= Intergranular fracture =

Material fracture which propagates along grain boundaries

In fracture mechanics, intergranular fracture, intergranular cracking or intergranular embrittlement occurs when a crack propagates along the grain boundaries of a material, usually when these grain boundaries are weakened. The more commonly seen transgranular fracture occurs when the crack grows through the material grains. As an analogy, in a wall of bricks, intergranular fracture would correspond to a fracture that takes place in the mortar that keeps the bricks together.

Intergranular cracking is likely to occur if there is a hostile environmental influence and is favored by larger grain sizes and higher stresses. Intergranular cracking is possible over a wide range of temperatures. While transgranular cracking is favored by strain localization (which in turn is encouraged by smaller grain sizes), intergranular fracture is promoted by strain homogenization resulting from coarse grains.

Intergranular fracture produced by crack propagation along grain boundaries

Embrittlement, or loss of ductility, is often accompanied by a change in fracture mode from transgranular to intergranular fracture. This transition is particularly significant in the mechanism of impurity-atom embrittlement. Additionally, hydrogen embrittlement is a common category of embrittlement in which intergranular fracture can be observed.

Intergranular fracture can occur in a wide variety of materials, including steel alloys, copper alloys, aluminum alloys, and ceramics. In metals with multiple lattice orientations, when one lattice ends and another begins, the fracture changes direction to follow the new grain. This results in a fairly jagged looking fracture with straight edges of the grain and a shiny surface may be seen. In ceramics, intergranular fractures propagate through grain boundaries, producing smooth bumpy surfaces where grains can be easily identified.

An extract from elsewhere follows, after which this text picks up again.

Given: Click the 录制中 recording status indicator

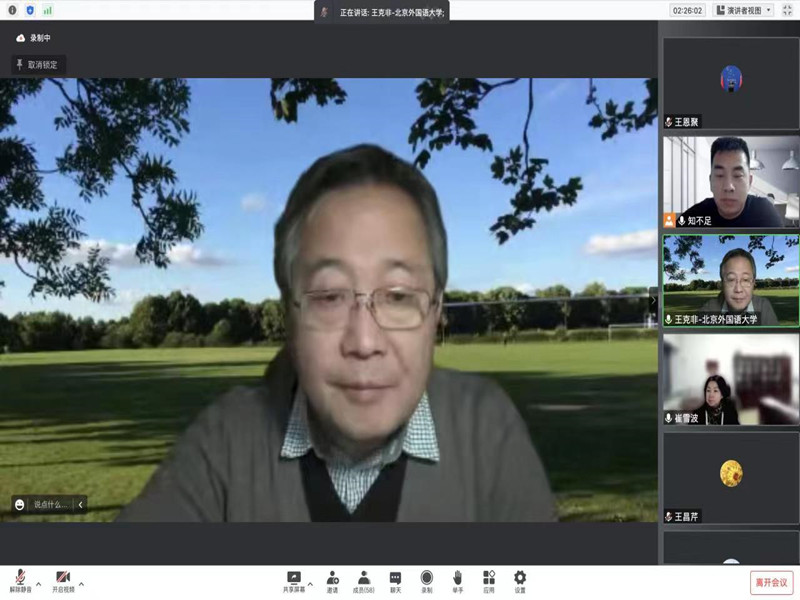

==Mechanisms of intergranular fracture==

Though it is easy to identify intergranular cracking, pinpointing the cause is more complex as the mechanisms are more varied, compared to transgranular fracture. There are several other processes that can lead to intergranular fracture or preferential crack propagation at the grain boundaries:

- Microvoid nucleation and coalescence at inclusions or second phase particles located along grain boundaries
- Grain boundary crack and cavity formations associated with elevated temperature stress rupture conditions
- Decohesion between contiguous grains due to the presence of impurity elements at grain boundaries and in association with aggressive atmospheres such as gaseous hydrogen and liquid metals
- Stress corrosion cracking processes associated with chemical dissolution along grain boundaries
- Cyclic loading conditions
- When the material has an insufficient number of independent slip systems to accommodate plastic deformation between contiguous grains. This is also known as intercrystalline fracture or grain-boundary separation.
- More rapid diffusion along grain boundaries than along grain interiors
- Faster nucleation and growth of precipitates at the grain boundaries
- Quench cracking, or crack growth following a quenching process, is another example of intergranular fracture and almost always occurs by intergranular processes. This process of quench cracking is promoted by weakened grain boundaries and large grain sizes and additionally influenced by the temperature gradient at which quenching occurs and volume expansion during transformation.

From an energy standpoint, the energy released by intergranular crack propagation is higher than that predicted by Griffith theory, implying that the additional energy term to propagate a crack comes from a grain-boundary mechanism.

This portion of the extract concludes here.